You keep picturing a system that doesn't exist in reality.  There's lots of vat tax cheating now.  There's lots of jobs done for cash opting out of paye now.  You don't wonder how and why they do it now?  It's possible that if crypto gets bigger it only makes that easier to do not harder.  Currently there are few assets you can own that are not subject to easy government seizure and or debasement.  Public sector workers should be buying crypto as a cheap form of insurance just in case.

Lets make a deal.  I won't accuse you of living in a dream world and you don't accuse me of ignoring reality.   Smiley

VAT cheating on goods is negligible.  Tobacco cheating is a bigger issue but even that is only a nuisance.

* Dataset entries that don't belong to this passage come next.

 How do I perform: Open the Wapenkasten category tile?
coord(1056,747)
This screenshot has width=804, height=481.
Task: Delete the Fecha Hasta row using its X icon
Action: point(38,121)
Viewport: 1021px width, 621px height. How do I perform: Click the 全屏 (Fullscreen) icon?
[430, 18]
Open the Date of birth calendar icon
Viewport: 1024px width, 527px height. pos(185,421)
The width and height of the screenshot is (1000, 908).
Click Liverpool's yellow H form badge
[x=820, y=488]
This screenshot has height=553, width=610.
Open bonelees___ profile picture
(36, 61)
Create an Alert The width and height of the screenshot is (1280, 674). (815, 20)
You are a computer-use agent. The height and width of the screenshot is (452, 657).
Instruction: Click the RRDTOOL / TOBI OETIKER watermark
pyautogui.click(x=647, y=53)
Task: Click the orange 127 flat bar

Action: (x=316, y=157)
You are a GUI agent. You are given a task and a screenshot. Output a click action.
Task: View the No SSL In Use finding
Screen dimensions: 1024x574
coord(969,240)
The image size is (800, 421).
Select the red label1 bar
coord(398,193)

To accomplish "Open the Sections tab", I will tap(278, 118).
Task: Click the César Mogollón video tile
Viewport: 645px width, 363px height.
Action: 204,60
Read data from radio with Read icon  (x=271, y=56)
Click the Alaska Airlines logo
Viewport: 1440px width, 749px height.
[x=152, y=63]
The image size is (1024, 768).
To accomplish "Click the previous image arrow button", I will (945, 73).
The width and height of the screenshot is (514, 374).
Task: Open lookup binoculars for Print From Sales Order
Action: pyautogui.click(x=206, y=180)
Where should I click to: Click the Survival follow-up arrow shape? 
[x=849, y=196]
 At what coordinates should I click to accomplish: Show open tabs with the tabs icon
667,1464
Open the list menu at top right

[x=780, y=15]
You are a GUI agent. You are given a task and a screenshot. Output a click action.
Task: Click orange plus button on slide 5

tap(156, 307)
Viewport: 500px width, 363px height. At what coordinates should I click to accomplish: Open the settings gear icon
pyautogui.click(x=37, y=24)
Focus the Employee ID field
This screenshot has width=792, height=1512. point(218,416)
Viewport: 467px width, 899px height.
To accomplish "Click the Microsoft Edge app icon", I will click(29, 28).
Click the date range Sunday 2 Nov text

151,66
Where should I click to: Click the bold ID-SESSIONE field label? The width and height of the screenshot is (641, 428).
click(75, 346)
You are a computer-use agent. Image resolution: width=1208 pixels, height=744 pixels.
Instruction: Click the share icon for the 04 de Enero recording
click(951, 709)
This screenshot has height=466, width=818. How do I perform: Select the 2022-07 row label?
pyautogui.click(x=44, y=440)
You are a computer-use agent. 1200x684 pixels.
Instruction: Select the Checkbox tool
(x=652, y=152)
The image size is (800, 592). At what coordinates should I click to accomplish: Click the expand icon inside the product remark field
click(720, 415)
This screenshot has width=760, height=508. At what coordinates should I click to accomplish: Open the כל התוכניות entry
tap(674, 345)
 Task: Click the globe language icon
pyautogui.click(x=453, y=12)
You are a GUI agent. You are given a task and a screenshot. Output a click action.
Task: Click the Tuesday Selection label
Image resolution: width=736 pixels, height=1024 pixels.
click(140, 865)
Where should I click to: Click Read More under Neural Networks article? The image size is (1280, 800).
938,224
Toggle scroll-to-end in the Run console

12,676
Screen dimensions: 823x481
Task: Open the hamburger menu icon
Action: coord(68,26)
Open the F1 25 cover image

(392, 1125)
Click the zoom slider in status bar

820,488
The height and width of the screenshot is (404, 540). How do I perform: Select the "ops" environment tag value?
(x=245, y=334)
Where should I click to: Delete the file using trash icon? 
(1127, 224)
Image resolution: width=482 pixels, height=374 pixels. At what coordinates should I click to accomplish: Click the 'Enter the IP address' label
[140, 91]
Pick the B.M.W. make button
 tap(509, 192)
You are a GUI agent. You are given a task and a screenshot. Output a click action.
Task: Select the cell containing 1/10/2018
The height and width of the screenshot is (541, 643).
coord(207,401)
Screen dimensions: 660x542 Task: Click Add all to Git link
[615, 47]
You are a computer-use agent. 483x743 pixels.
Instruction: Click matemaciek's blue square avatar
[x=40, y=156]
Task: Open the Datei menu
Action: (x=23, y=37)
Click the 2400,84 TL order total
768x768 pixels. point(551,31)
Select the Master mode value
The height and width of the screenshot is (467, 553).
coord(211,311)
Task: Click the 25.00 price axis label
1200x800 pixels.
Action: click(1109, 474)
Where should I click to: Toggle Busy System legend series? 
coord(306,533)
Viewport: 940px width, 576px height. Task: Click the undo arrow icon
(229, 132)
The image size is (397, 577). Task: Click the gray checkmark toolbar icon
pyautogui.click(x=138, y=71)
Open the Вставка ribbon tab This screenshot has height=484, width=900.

VAT cheating on services is in that border area between negligible and unimportant.  A 1 man plumber who does your drains for cash is doing you a favour.  You have no way of knowing if he should be VAT registered.  If its a company, they don't dare do cash deals as the customer can inform on them and a VAT audit is every trader's worst nightmare.  

Cryptocurrency doesn't change any of this.  The tax system works.  Its worth saying that even if cryptocurrency made evasion easier, the risk is still huge.  You avoid £100k in tax but your wife leaves you.  Now you have to pay her to shut up and you may end up paying the £100k anyway along with penalties.  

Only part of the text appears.